Aber weit gefehlt. Na ja, wirklich katastrophal ist sie nicht, aber wir alle müssen heute erfahren, dass wir mit der Satzmelodie, der Intonation mehr oder weniger daneben liegen. Dabei geht es darum, wann sich die Stimme hebt und wann sie sich senkt, wo Betonungen liegen und wo nicht. Und in dieser Hinsicht sind wir alle noch weit davon entfernt, für einen Muttersprachler gehalten zu werden, selbst Ka, die super fließend spricht, muss erfahren, dass sie doch einen starken Akzent hat. Warum erklären sie uns das eigentlich nicht mal irgendwann am Anfang, sondern erst in einer fortgeschrittenen Klasse, die man erst nach monatelangem Studium erreicht?

In der letzten halben Stunde üben wir, wie man eine E-Mail schreibt. Das kann ich am PC viel besser als auf Papier, weil es so unendlich viel leichter ist, die passenden Kanji zu finden. Da ich das Notebook gerade auf dem Tisch stehen habe, kann ich auf die Frage hin, ob ich schon einmal eine E-Mail auf Japanisch geschrieben habe, gleich eine ganze Korrespondenz – na ja, immer nur Einzeiler, halt um uns zu verabreden – vorweisen. Als Hausaufgabe sollen wir der Lehrerin eine E-Mail schreiben.

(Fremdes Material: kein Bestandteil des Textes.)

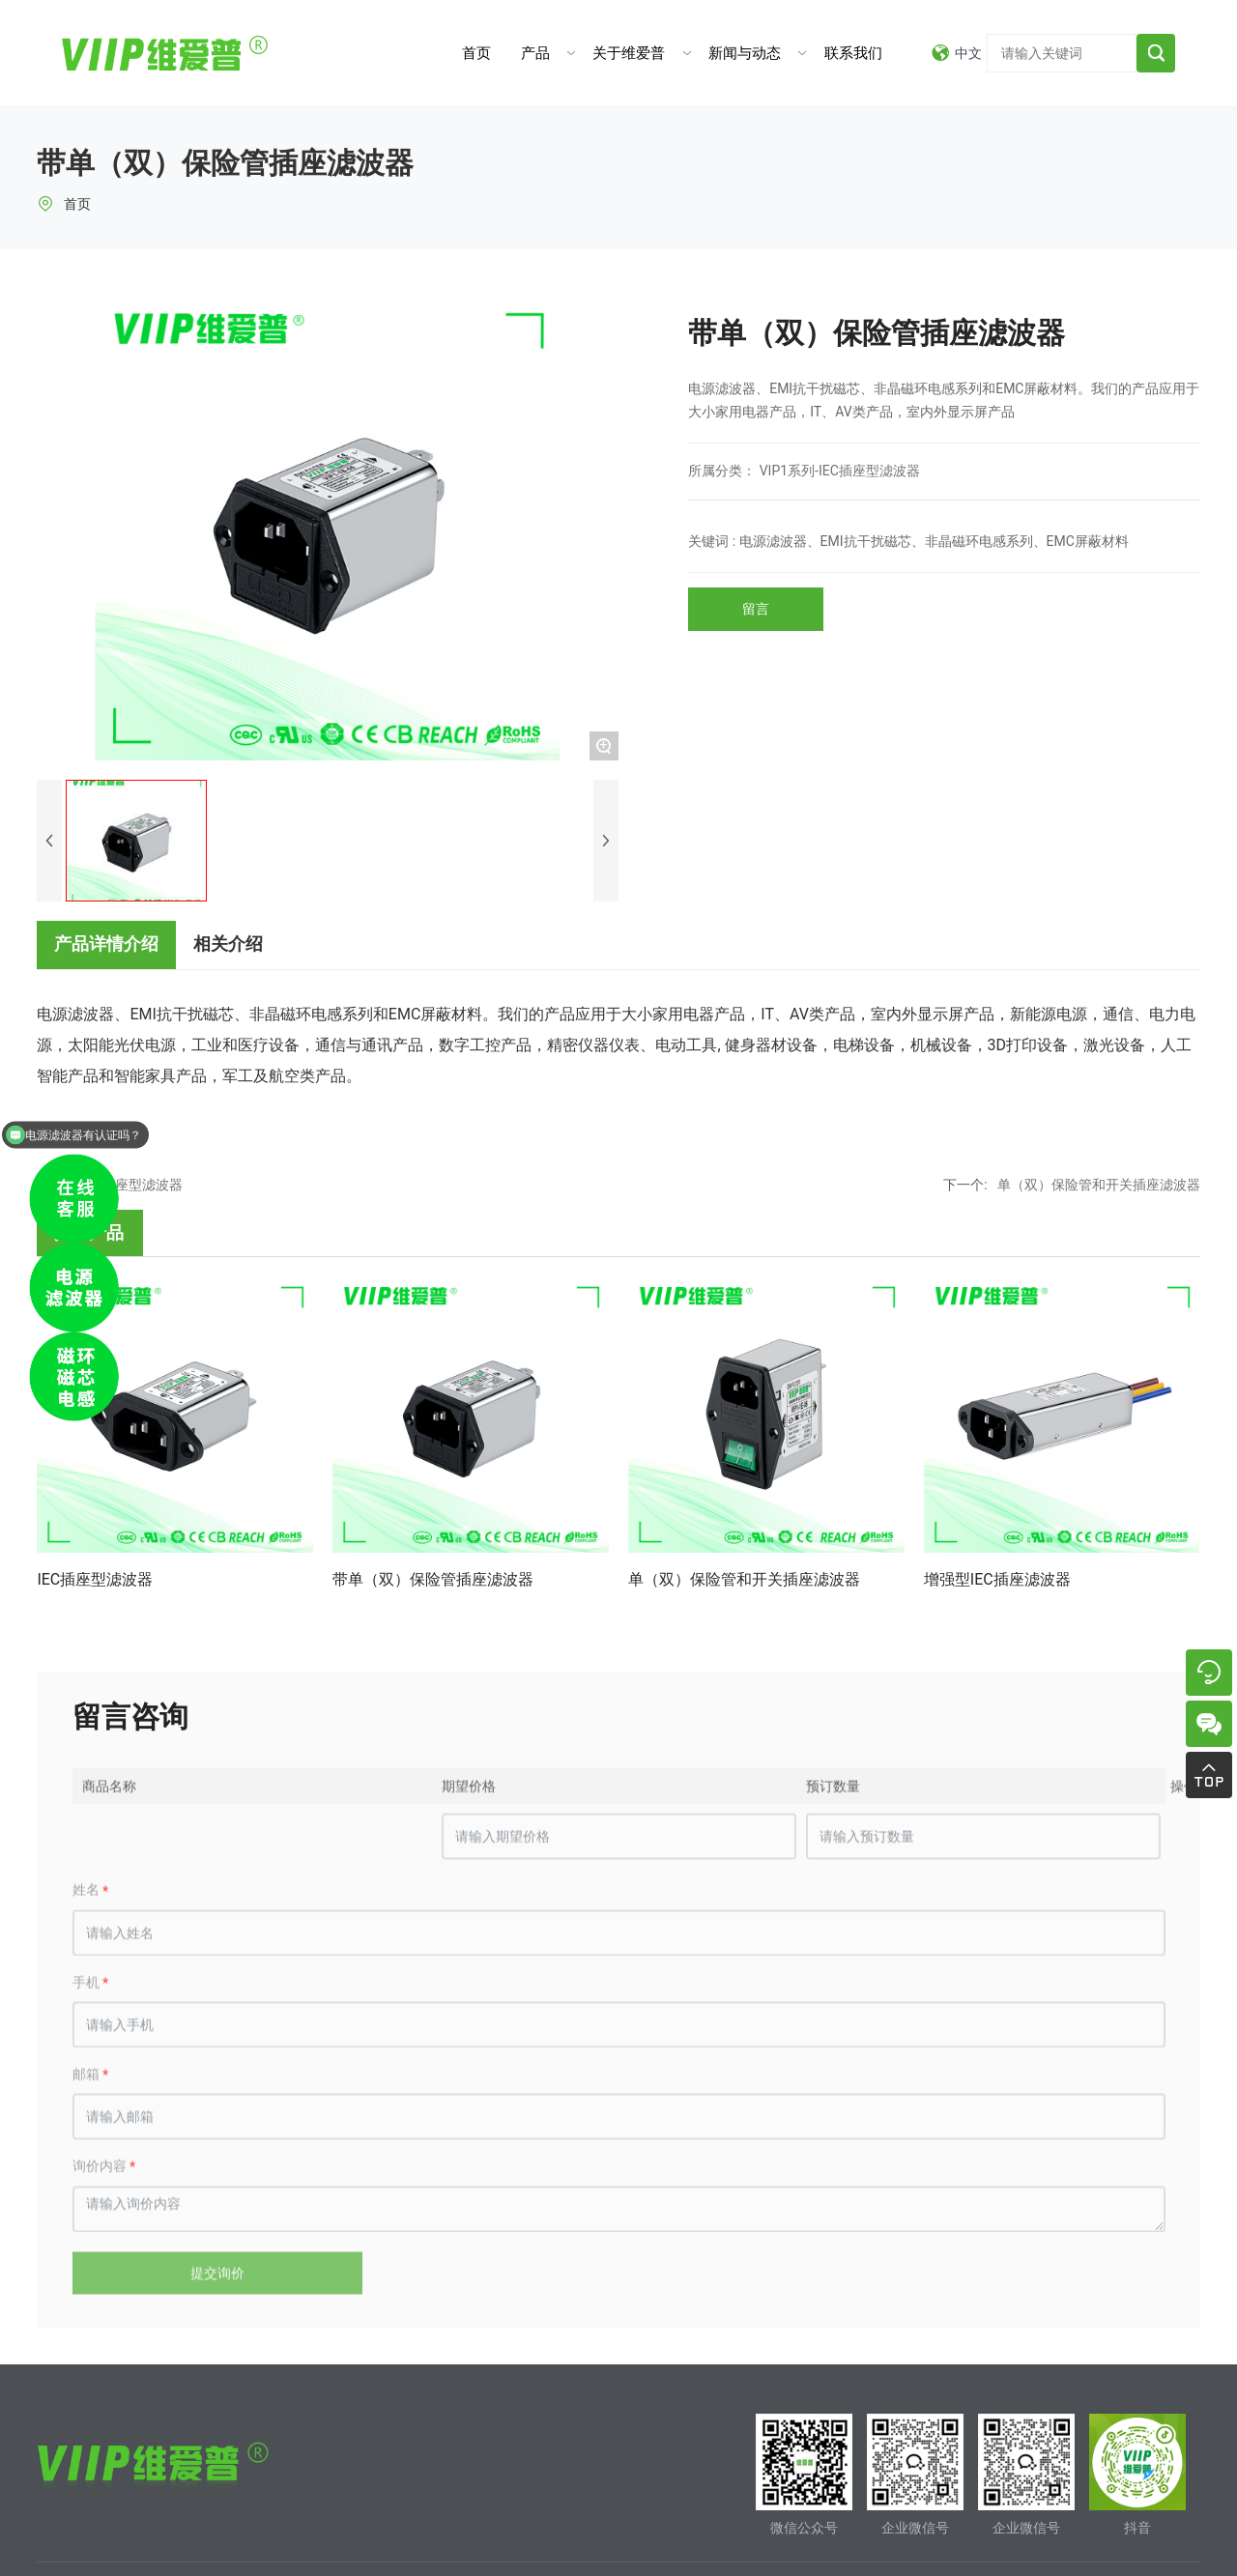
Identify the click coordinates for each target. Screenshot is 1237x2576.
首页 (476, 53)
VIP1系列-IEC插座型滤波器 (840, 470)
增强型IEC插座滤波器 (997, 1579)
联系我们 (853, 53)
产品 (535, 53)
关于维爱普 (628, 53)
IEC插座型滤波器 (95, 1579)
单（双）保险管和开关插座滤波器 (1098, 1184)
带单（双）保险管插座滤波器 (432, 1579)
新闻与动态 (744, 53)
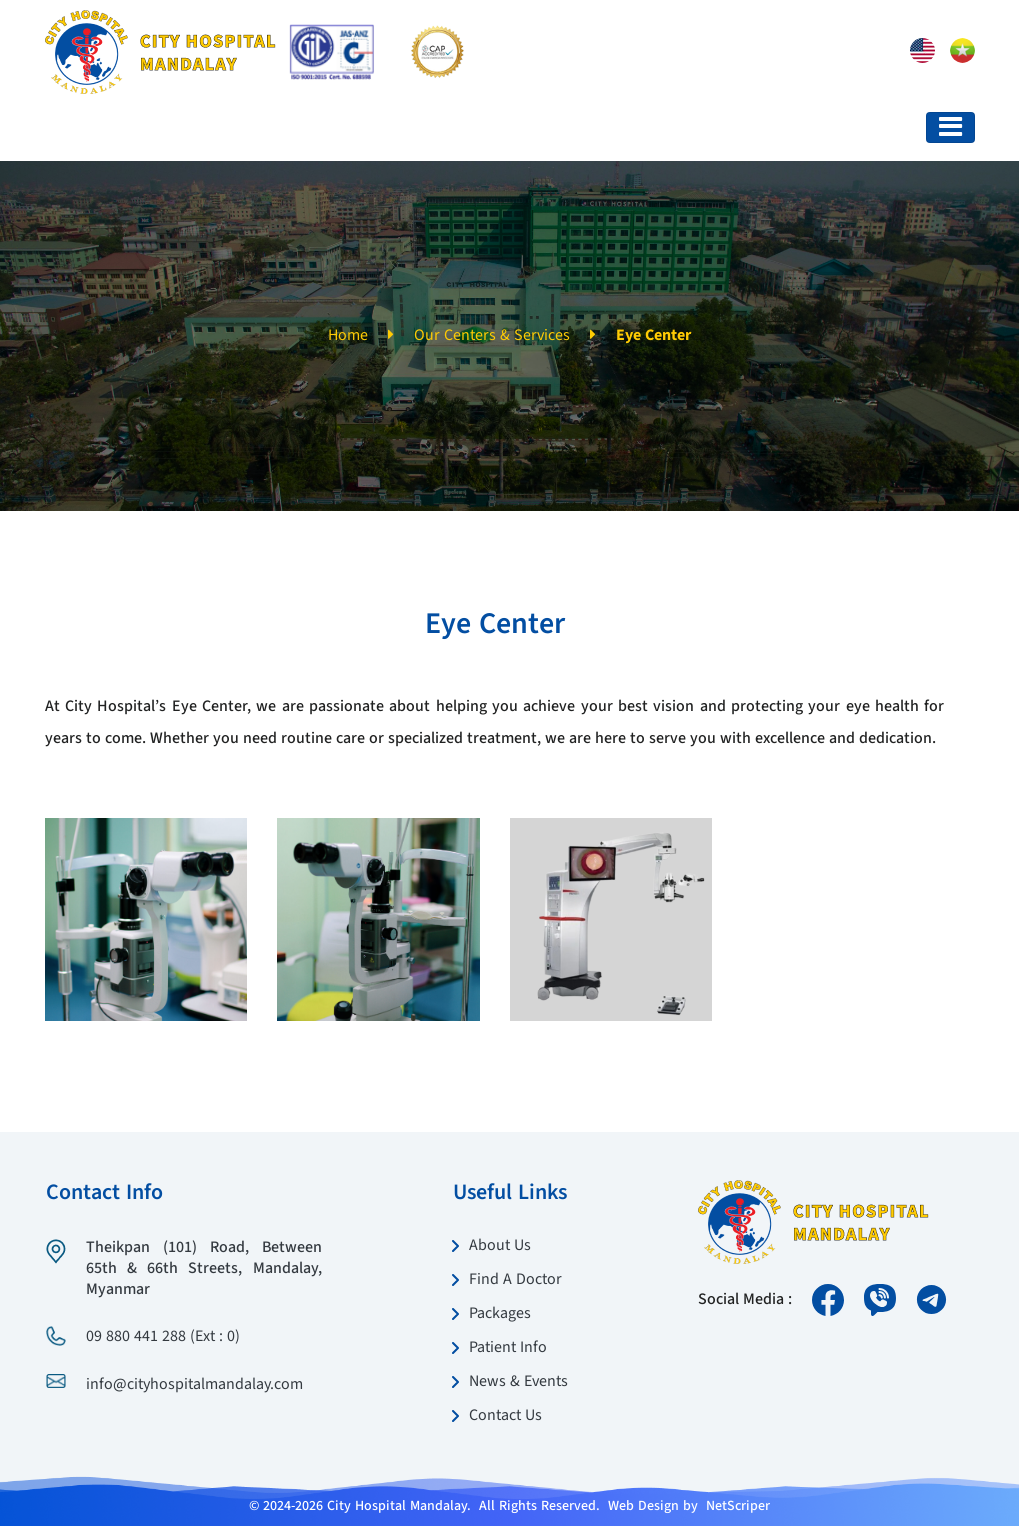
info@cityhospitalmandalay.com (194, 1385)
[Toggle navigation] (950, 127)
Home (348, 336)
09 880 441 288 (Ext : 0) (163, 1337)
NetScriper (738, 1506)
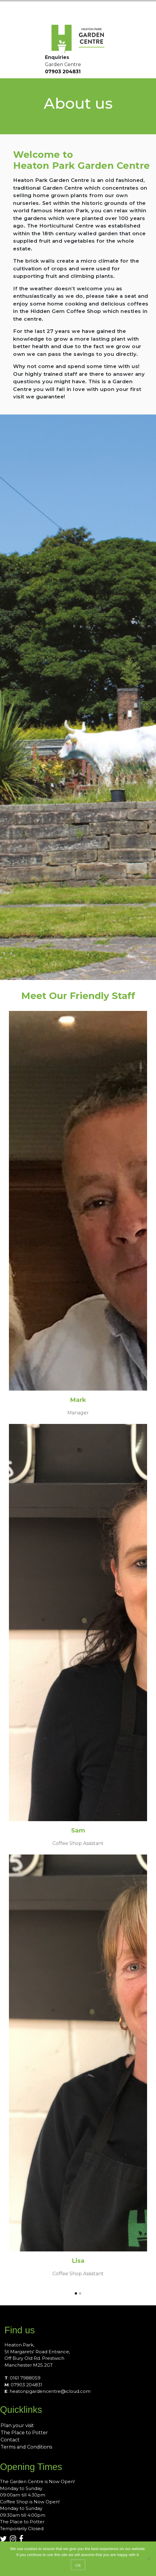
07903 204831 (63, 71)
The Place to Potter (24, 2432)
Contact (10, 2440)
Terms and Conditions (26, 2447)
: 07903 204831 (23, 2385)
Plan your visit (17, 2425)
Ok (78, 2565)
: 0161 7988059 (22, 2378)
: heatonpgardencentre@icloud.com (47, 2391)
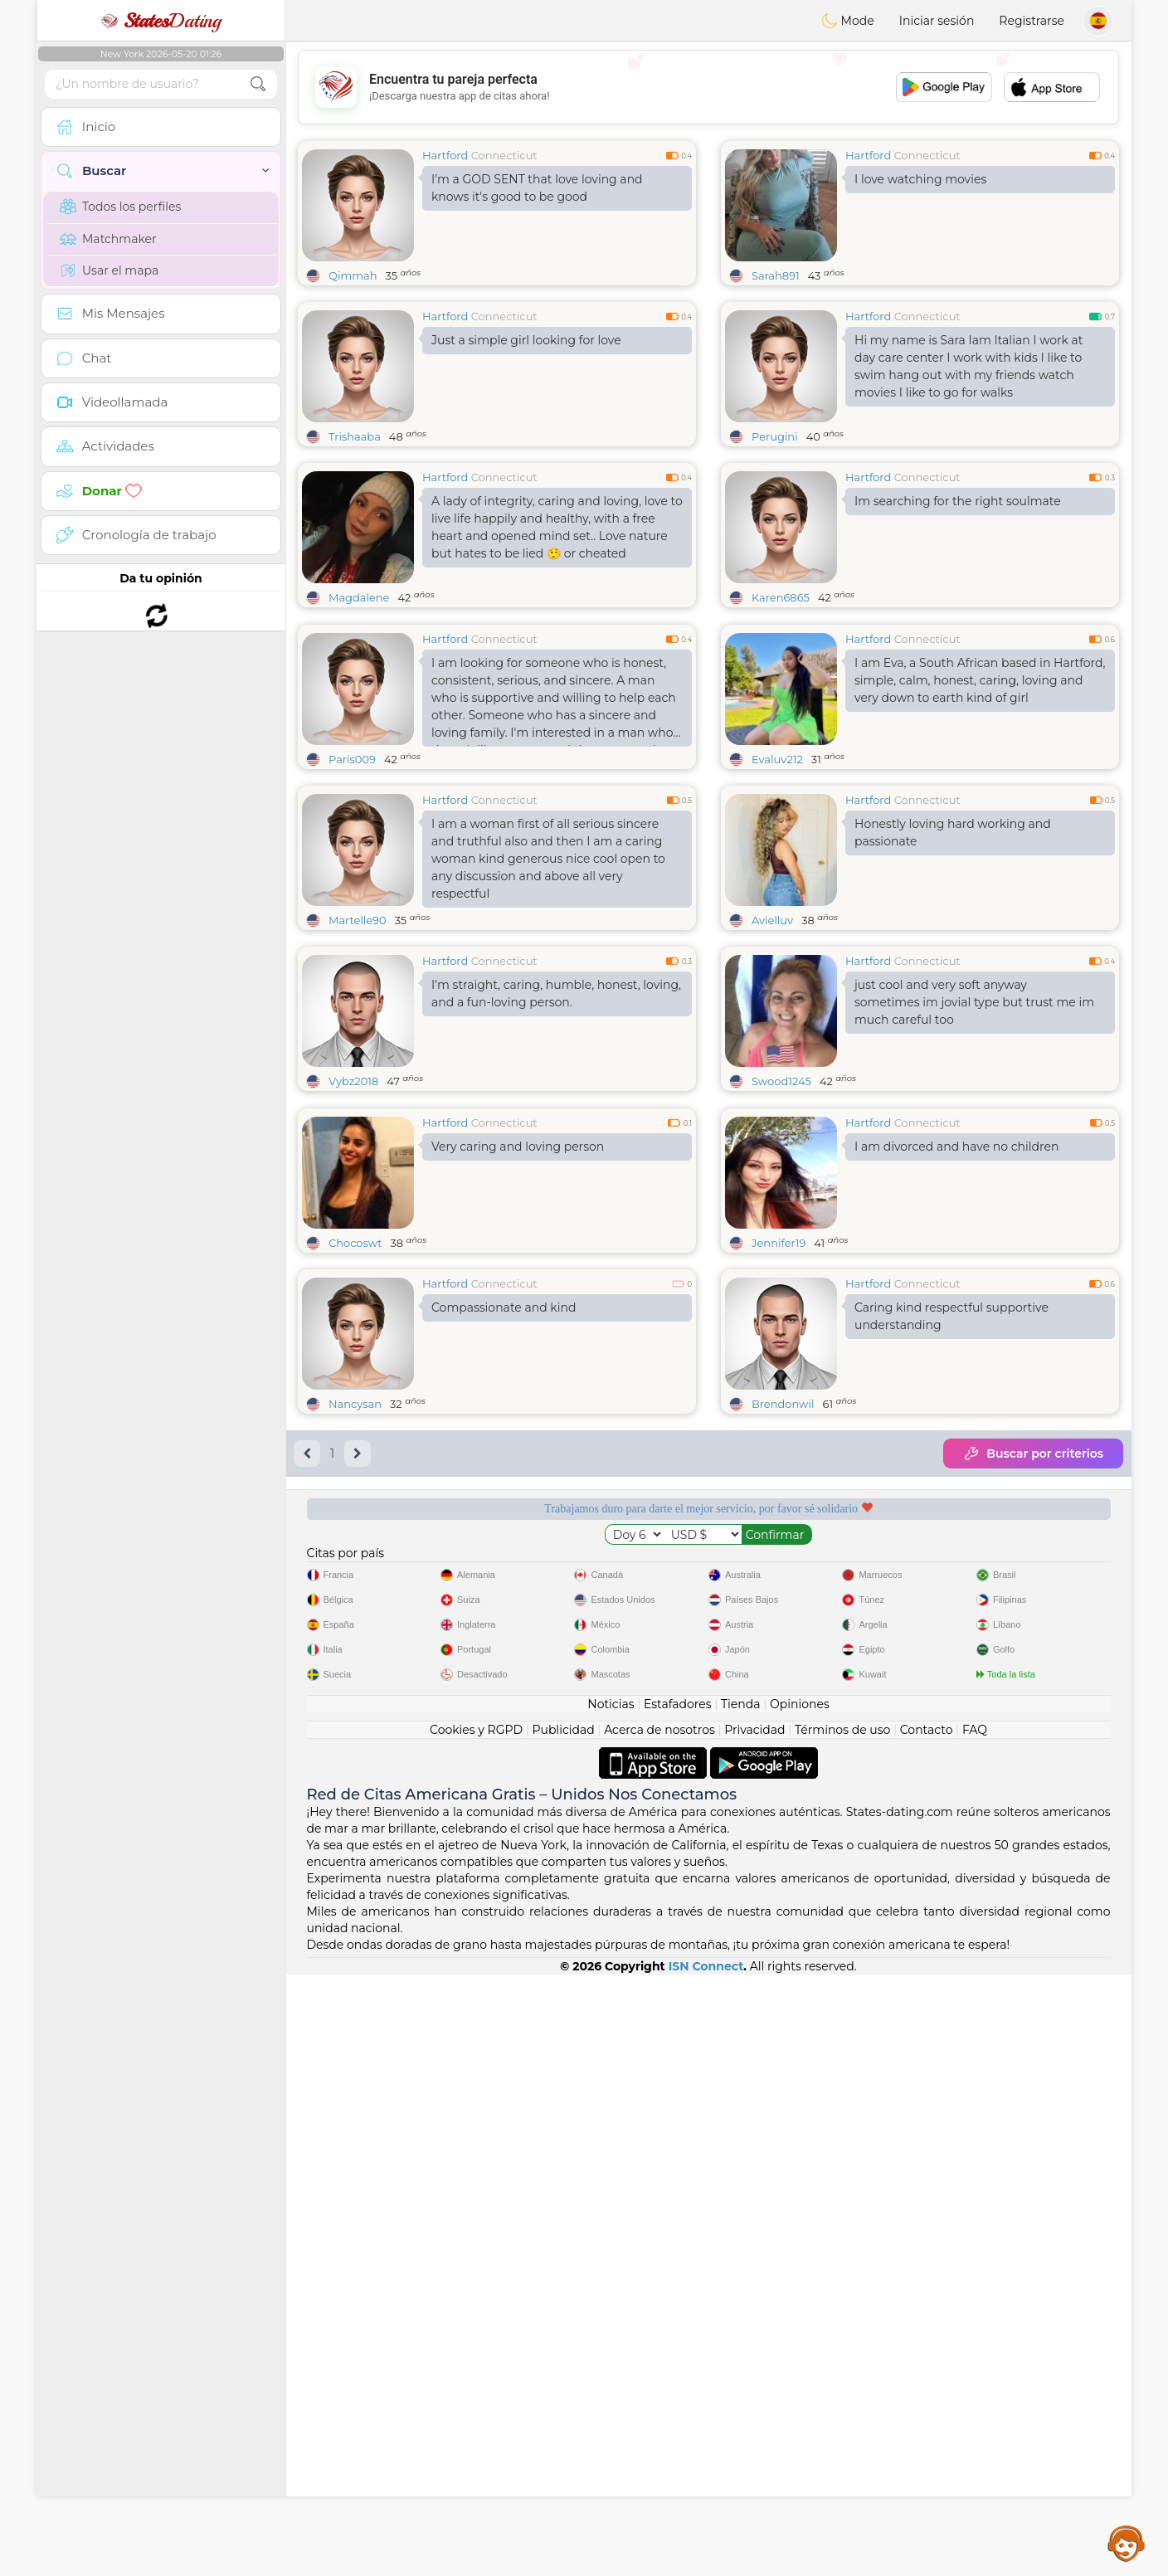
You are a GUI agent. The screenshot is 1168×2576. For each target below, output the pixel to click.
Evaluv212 (777, 887)
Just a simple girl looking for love (526, 340)
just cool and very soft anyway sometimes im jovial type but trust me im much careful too (974, 1130)
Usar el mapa (109, 270)
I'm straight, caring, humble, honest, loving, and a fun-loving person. (556, 1121)
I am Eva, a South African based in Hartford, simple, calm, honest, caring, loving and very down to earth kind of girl (979, 808)
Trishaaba (354, 436)
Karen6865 (781, 597)
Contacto (926, 2331)
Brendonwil (783, 1659)
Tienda (740, 2305)
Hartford (445, 155)
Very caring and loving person (517, 1402)
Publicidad (563, 2331)
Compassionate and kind (503, 1563)
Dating (161, 20)
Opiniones (800, 2305)
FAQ (974, 2331)
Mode (847, 20)
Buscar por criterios (1033, 1709)
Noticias (610, 2305)
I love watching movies (920, 179)
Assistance (1126, 2543)
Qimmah (352, 275)
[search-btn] (258, 84)
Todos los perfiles (120, 206)
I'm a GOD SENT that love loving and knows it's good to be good (537, 188)
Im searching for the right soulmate (957, 501)
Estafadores (678, 2305)
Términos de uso (842, 2331)
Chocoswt (355, 1498)
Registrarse (1031, 20)
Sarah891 (776, 275)
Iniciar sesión (937, 20)
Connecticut (504, 155)
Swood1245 (781, 1208)
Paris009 (352, 887)
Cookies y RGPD (476, 2331)
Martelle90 (357, 1047)
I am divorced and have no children (956, 1402)
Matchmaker (108, 239)
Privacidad (754, 2331)
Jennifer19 (778, 1498)
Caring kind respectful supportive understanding (951, 1572)
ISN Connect (706, 2567)
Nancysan (355, 1659)
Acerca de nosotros (659, 2331)
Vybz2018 (353, 1208)
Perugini (775, 436)
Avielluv (772, 1047)
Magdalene (358, 597)
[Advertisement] (708, 87)
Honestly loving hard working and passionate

Das vertage ich aber erst einmal, weil mir spontan nichts einfällt. Stattdessen gehe ich erst einmal mit Joachim, einem vor anderthalb Wochen neu angekommenen Deutschen, Go spielen. Am Freitag hat es ja geheißen, dass wir das japanische Zimmer in der kurashi no gakkou jederzeit benutzen dürfen, also gehen wir rüber, und ich gebe drei Stunden lang Anfängerunterricht. Alles in allem ein recht entspannter Tag. Und Hausaufgaben gibt es auch nicht wirklich viele.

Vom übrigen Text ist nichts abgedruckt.